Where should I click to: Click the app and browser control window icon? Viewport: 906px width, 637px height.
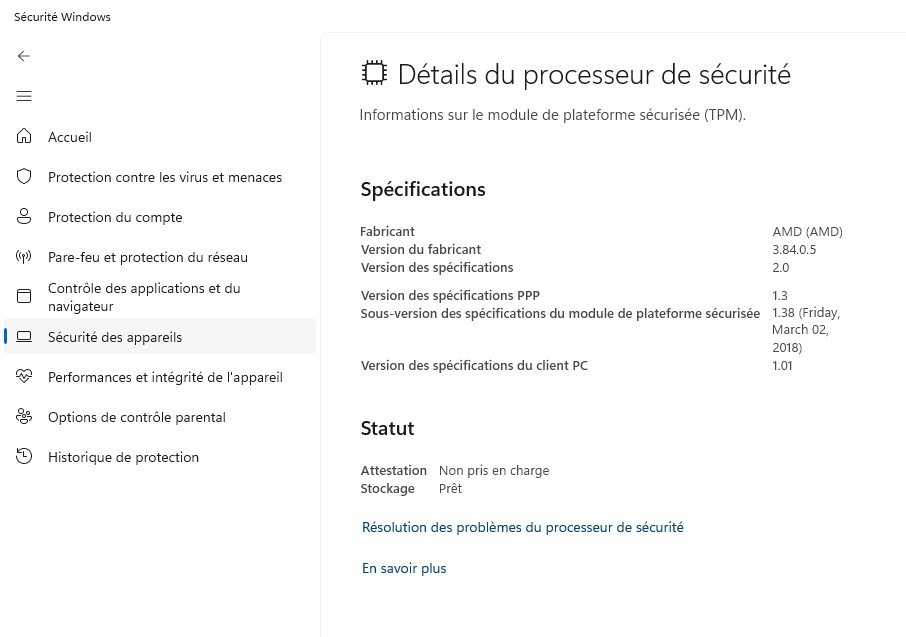pyautogui.click(x=24, y=297)
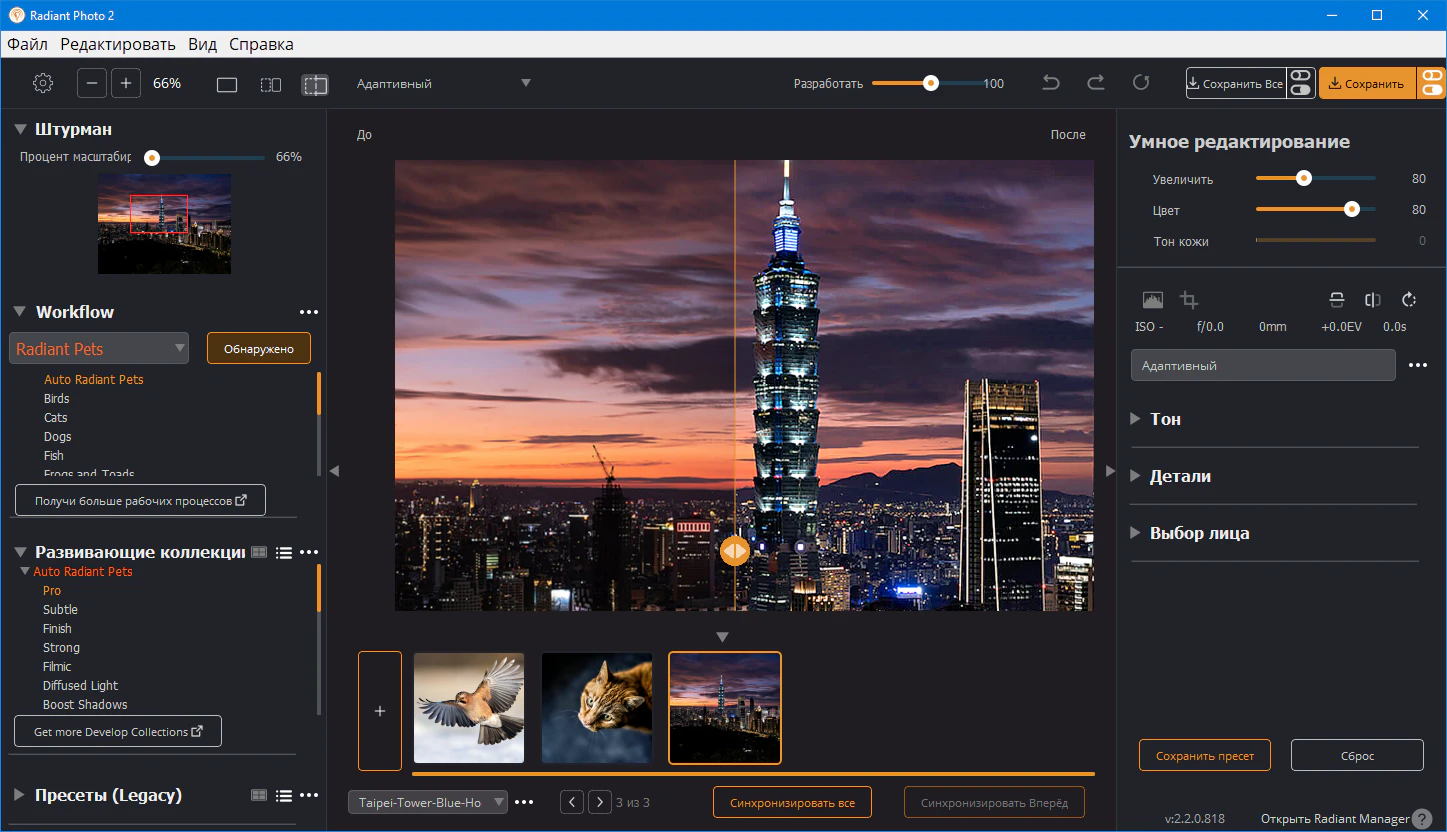This screenshot has height=832, width=1447.
Task: Click the Цвет slider handle
Action: [x=1352, y=210]
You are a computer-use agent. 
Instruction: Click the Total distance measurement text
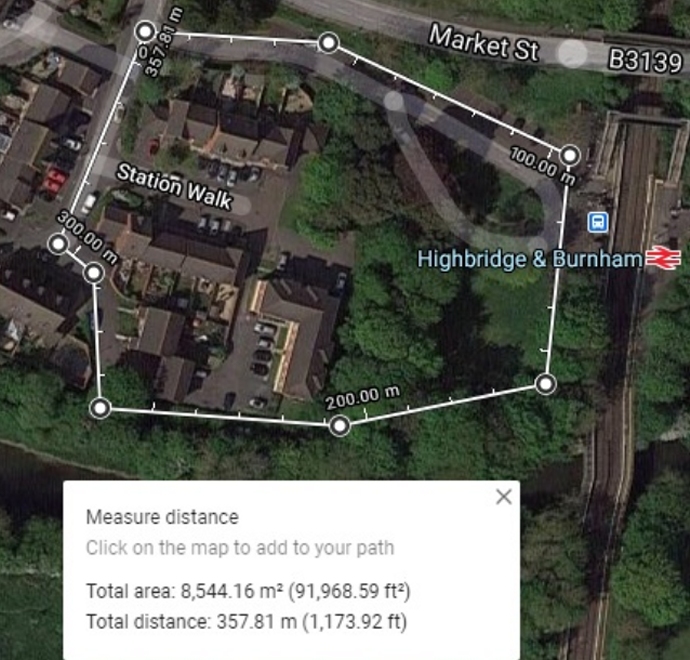[x=246, y=622]
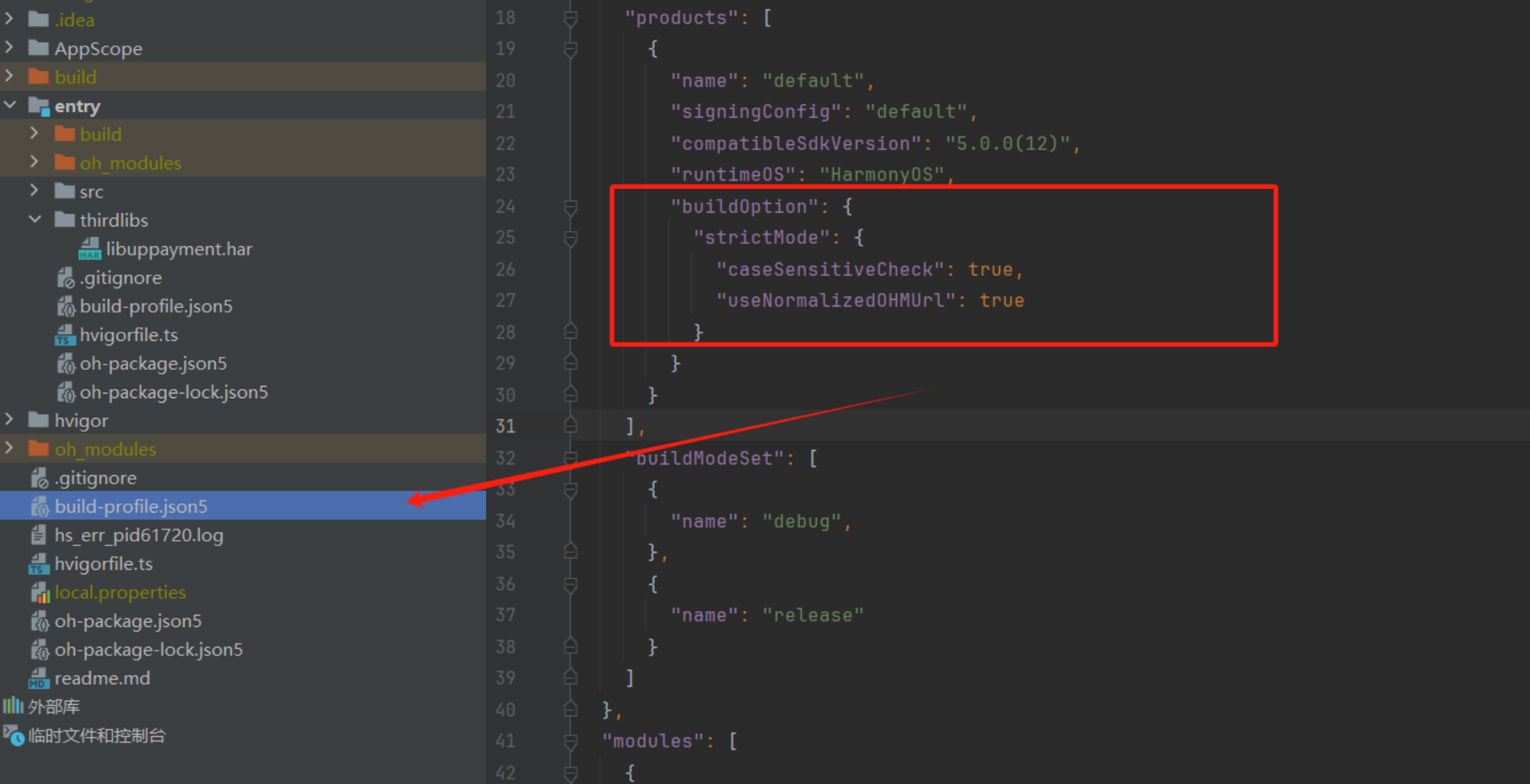
Task: Open oh-package-lock.json5 under entry
Action: coord(173,392)
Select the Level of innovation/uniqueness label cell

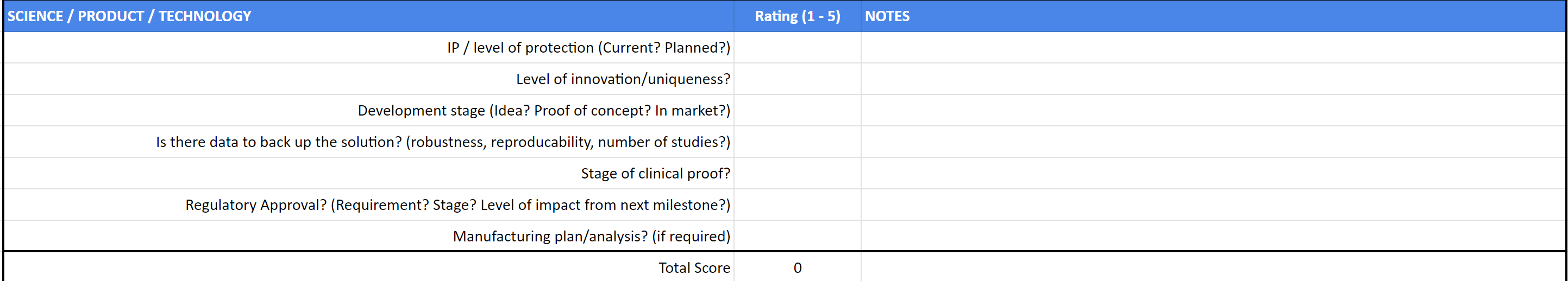(622, 79)
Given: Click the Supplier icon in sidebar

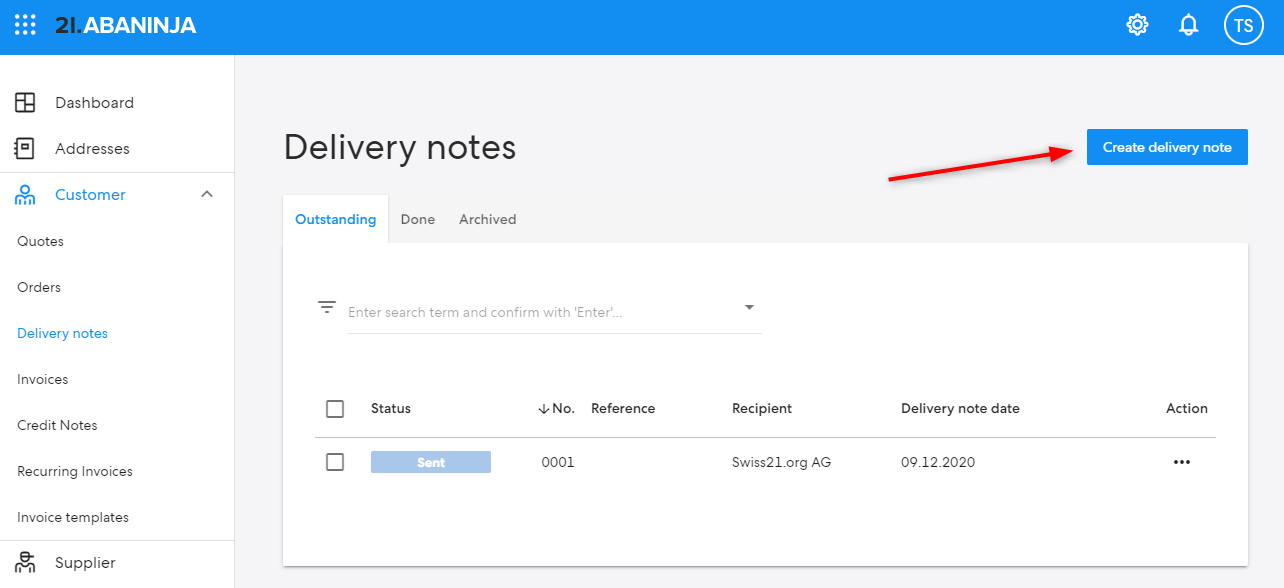Looking at the screenshot, I should point(25,562).
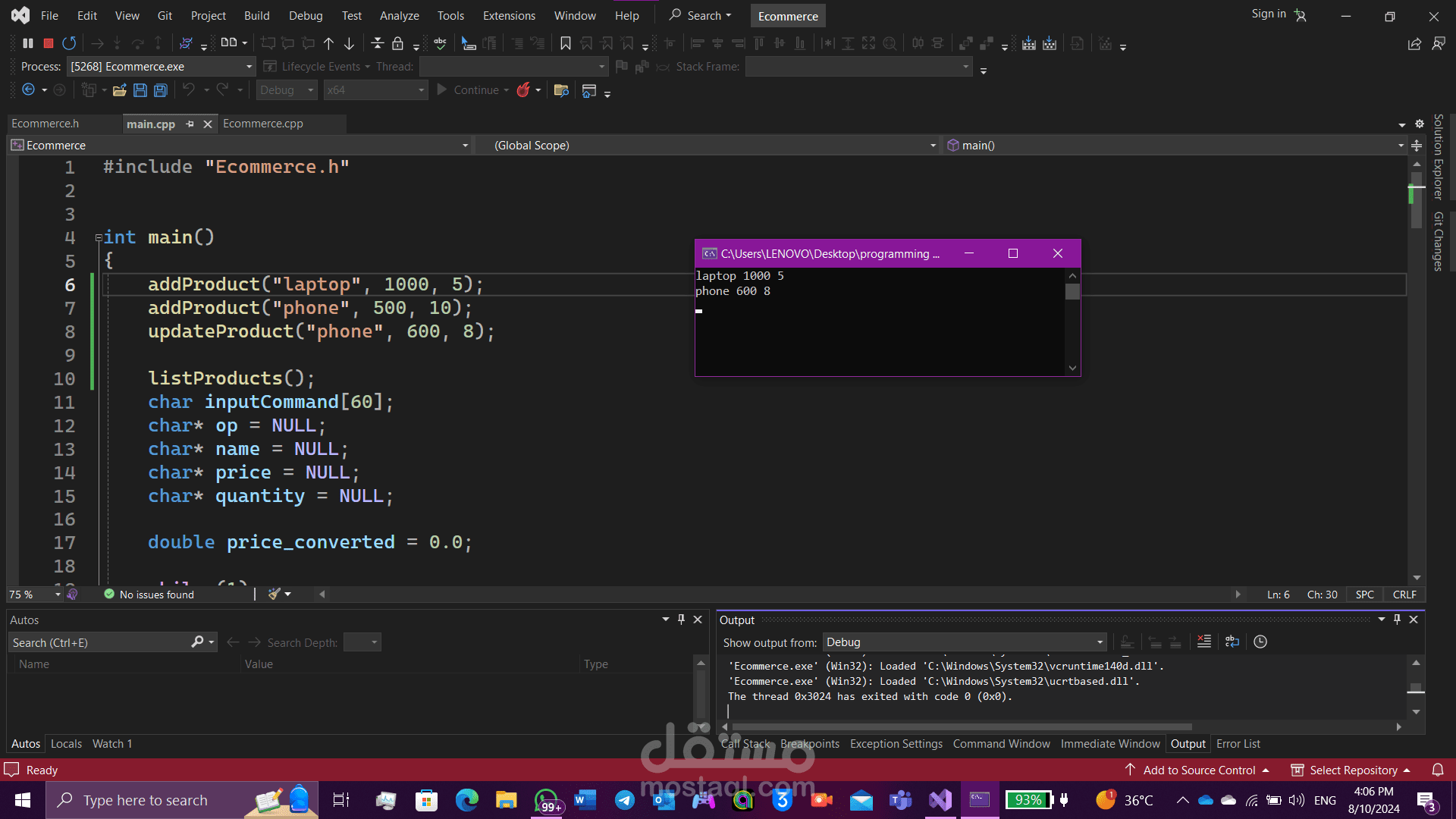Viewport: 1456px width, 819px height.
Task: Click Add to Source Control
Action: tap(1199, 770)
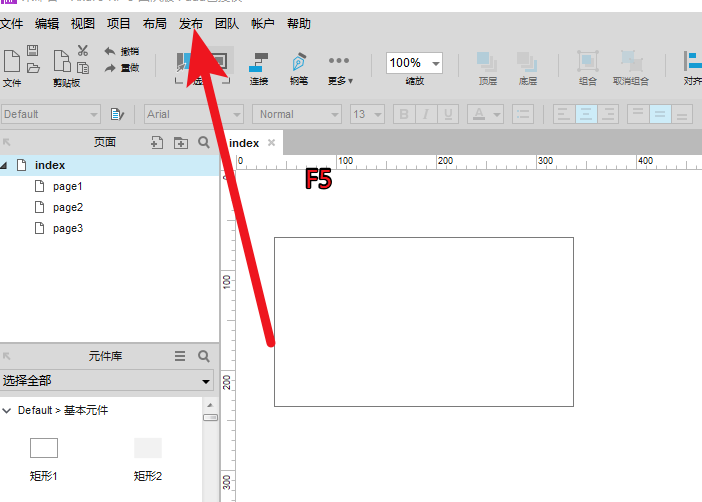Viewport: 702px width, 502px height.
Task: Click the Ungroup (取消组合) icon
Action: [630, 66]
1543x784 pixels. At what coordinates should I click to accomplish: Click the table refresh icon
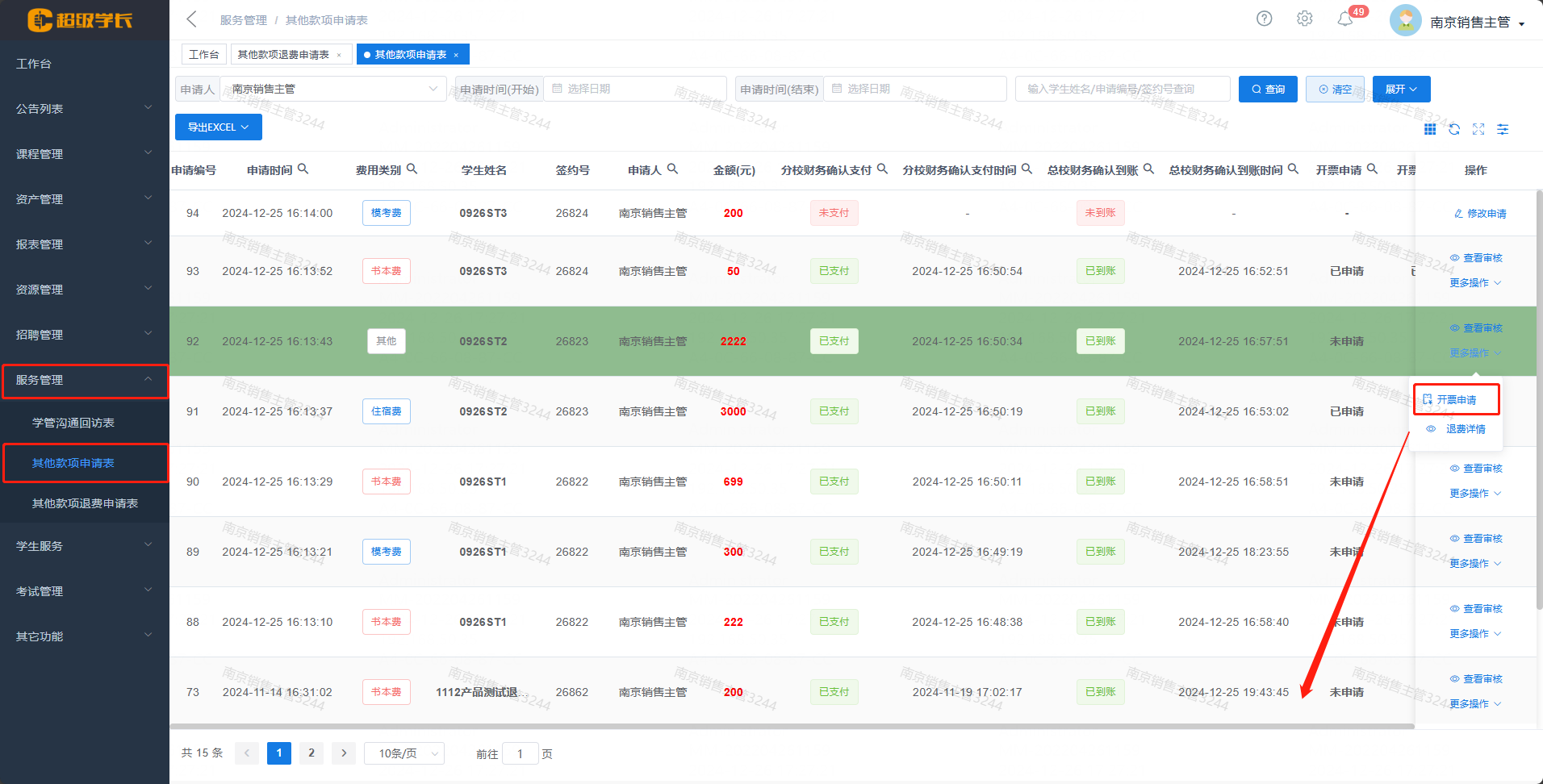click(x=1454, y=129)
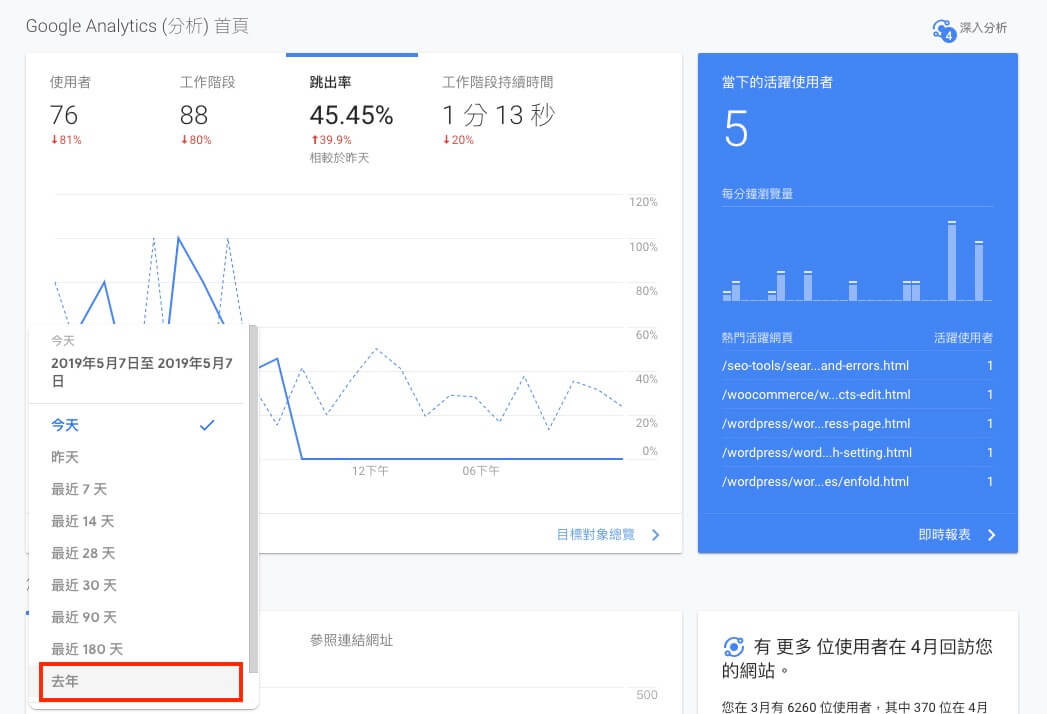Viewport: 1047px width, 714px height.
Task: Click the date dropdown list scrollbar
Action: [254, 500]
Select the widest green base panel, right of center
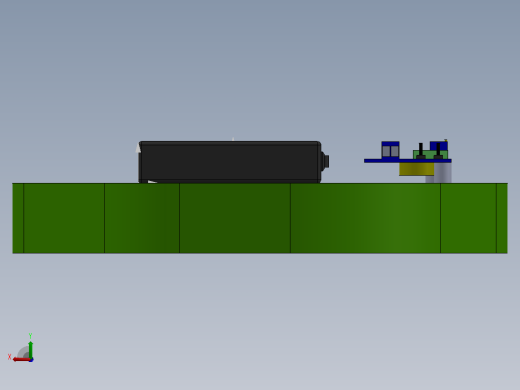520x390 pixels. pyautogui.click(x=365, y=218)
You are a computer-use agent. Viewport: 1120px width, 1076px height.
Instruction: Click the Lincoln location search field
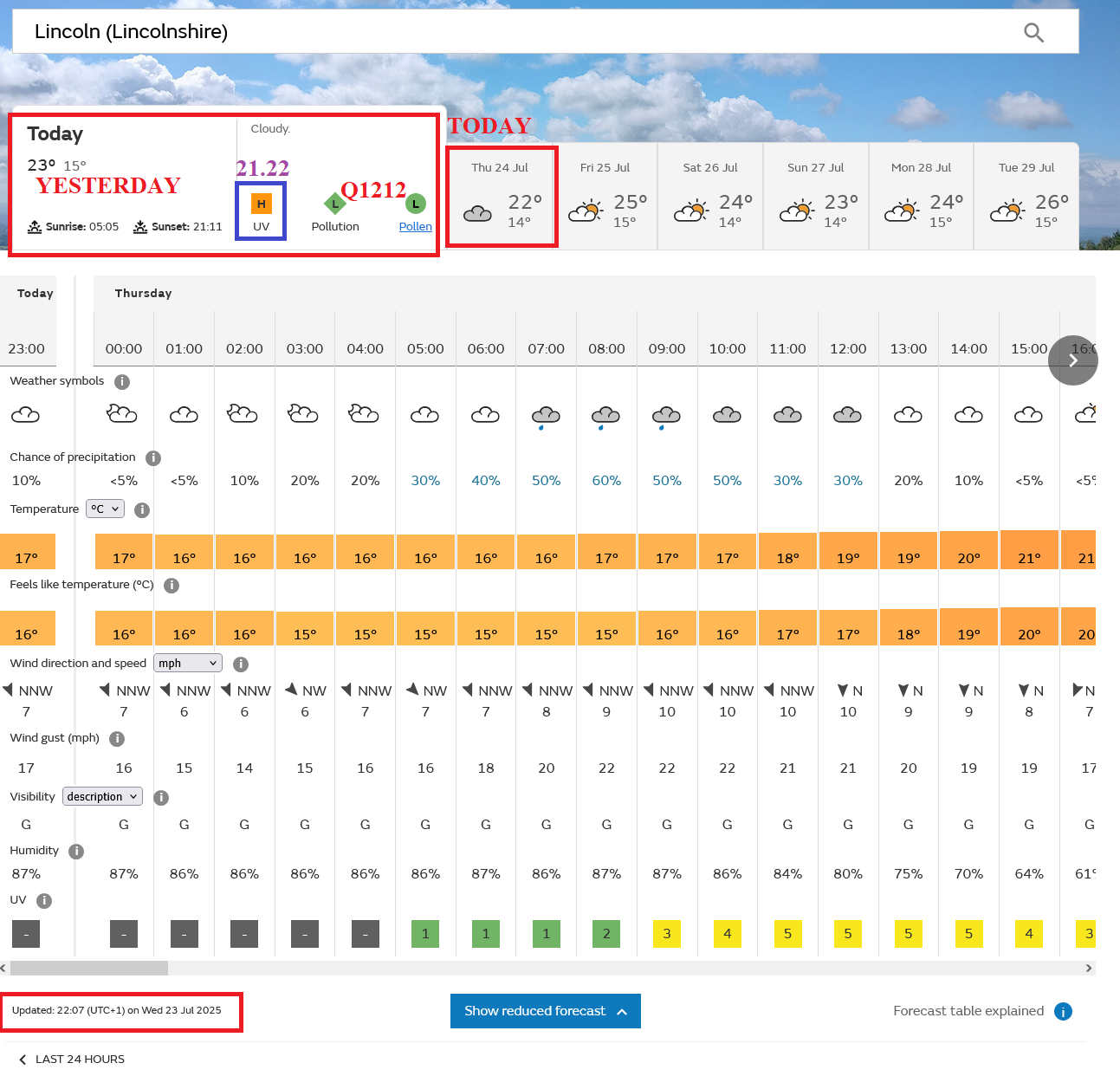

---

Copy out every line of the listing above word for word, omitting the pictures.

### Written solution
Where should I click to: Click the app and browser control window icon? Viewport: 906px width, 637px height.
pyautogui.click(x=24, y=297)
This screenshot has height=832, width=1447.
Task: Click the Цвет slider handle
Action: [x=1352, y=210]
You are a computer-use agent. 
Instruction: Click the Total distance measurement text
[x=246, y=622]
Task: Open oh-package-lock.json5 under entry
Action: coord(173,392)
Select the Level of innovation/uniqueness label cell

(622, 79)
Given: Click the Supplier icon in sidebar

Looking at the screenshot, I should point(25,562).
Viewport: 1456px width, 819px height.
Task: Click Add to Source Control
Action: tap(1199, 770)
Viewport: 702px width, 502px height.
Task: Click the Ungroup (取消组合) icon
Action: [630, 66]
1543x784 pixels. At what coordinates should I click to accomplish: Click the table refresh icon
click(x=1454, y=129)
Viewport: 1047px width, 714px height.
Task: Click the date dropdown list scrollbar
Action: [254, 500]
Select the widest green base panel, right of center
520x390 pixels. pyautogui.click(x=365, y=218)
You are a computer-use agent. Viewport: 1120px width, 1076px height.
Instruction: Click the Lincoln location search field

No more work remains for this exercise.